The Naked Night is a real audience fiasco. However, it is a remarkably hit film because Bergman is the first film to portray an art community “a traveling circus group-disgraced social outcasts, hunted down from place to place by their bosses and police. Its character depictions and theatrical elements indicate how strongly Bergman’s active universe is controlled by theatrical metaphor:

Snakeskin was full of ants. The snake itself has been dead for a long time, eating out from within, without its venom; But the skin is moving, filled with busy life… Religion and art are kept alive for emotional reasons, regular respect for the past.”

However, Bergman literature mainly relates “snakeskin” to personality. The film appears to be a watershed in Bergman’s filmmaking because it’s not just a kind of artistic self-conflict, but Bergman’s most intensely modern experiment so far. For example, the faces of two main female characters played by Bibi Anderson and Liv Blind appear to blend souls into Ontuij, a popular intimate,

The film is ultimately a continuation of the Strintbergian dream and drama aesthetic, which Bergman initially experimented with at Wild Strawberries; In that film, it is governed by a modernist speed story system, which will be followed by the God trilogy, where Bergman’s purpose is to allow the waking world to take on the characteristics of a dream, to allow his film narrative to reach the unrestrained, dreamy-like enlightenment he believes is too close to the essence of cinema.

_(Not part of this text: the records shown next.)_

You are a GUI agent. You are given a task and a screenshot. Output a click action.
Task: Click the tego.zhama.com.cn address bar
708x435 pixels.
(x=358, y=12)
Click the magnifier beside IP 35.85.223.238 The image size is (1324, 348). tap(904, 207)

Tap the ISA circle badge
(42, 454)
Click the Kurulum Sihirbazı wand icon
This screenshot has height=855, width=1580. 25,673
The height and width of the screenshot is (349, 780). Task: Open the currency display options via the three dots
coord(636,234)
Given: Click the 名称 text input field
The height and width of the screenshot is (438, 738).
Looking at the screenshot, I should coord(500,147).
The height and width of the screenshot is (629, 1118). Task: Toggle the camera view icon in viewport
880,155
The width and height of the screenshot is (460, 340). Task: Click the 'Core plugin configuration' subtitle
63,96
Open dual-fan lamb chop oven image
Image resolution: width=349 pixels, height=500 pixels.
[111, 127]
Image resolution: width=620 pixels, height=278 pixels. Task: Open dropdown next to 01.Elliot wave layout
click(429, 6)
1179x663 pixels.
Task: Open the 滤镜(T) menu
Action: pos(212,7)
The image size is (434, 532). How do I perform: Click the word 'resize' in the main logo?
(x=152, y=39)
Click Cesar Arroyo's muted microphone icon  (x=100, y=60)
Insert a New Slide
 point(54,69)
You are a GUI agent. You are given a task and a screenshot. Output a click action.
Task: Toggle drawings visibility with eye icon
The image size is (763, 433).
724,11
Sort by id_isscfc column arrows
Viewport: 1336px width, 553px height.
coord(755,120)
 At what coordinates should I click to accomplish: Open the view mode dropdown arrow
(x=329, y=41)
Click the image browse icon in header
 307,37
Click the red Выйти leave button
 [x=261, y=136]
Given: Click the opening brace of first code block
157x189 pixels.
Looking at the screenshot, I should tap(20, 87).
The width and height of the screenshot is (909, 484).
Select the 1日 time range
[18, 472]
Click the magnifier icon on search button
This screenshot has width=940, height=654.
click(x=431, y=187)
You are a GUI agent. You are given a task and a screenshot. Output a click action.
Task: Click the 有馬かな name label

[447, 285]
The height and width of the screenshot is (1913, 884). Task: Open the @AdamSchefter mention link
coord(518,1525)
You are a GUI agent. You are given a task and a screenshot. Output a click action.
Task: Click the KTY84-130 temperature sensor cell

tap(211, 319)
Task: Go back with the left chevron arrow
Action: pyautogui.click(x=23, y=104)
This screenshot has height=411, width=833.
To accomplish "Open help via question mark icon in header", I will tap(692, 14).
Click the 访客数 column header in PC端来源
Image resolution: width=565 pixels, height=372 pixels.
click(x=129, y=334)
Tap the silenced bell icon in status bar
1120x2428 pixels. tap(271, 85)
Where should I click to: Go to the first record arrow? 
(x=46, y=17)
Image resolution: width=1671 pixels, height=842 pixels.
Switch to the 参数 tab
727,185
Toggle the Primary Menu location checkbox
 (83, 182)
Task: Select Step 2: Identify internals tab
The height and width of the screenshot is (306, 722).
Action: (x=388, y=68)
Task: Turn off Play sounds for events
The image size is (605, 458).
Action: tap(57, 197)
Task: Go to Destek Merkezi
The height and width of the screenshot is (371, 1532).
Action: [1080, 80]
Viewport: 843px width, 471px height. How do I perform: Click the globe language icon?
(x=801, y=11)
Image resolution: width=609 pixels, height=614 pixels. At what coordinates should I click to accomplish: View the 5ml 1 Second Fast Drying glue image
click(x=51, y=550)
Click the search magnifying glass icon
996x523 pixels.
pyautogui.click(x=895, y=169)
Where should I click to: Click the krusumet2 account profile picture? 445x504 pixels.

In Bergman’s own opinion, he has achieved this only a few times in his life for example, in Persha, “this combination of different voices in the Concerto Grosso of the same soul.”

During the 1970s, however, the artist motif and the associated self-conscious cinematic aesthetics moved into the background in Bergman’s films, in favor of the themes not mentioned above. It didn’t stop the artist figure from making a successful but contradictory turn in Bergman’s last film, Fanny and Alexander. Bergman does this in his portrait of the Ekdal family – not accidentally modeled on Ibsen’s family of the same name – with their love of character drama and innocent, Peepshow-like Christmas products. This theme, of course, is primarily the young main character Alexander (played by Bertie Guay) who is forced to suffer for his fictional powers.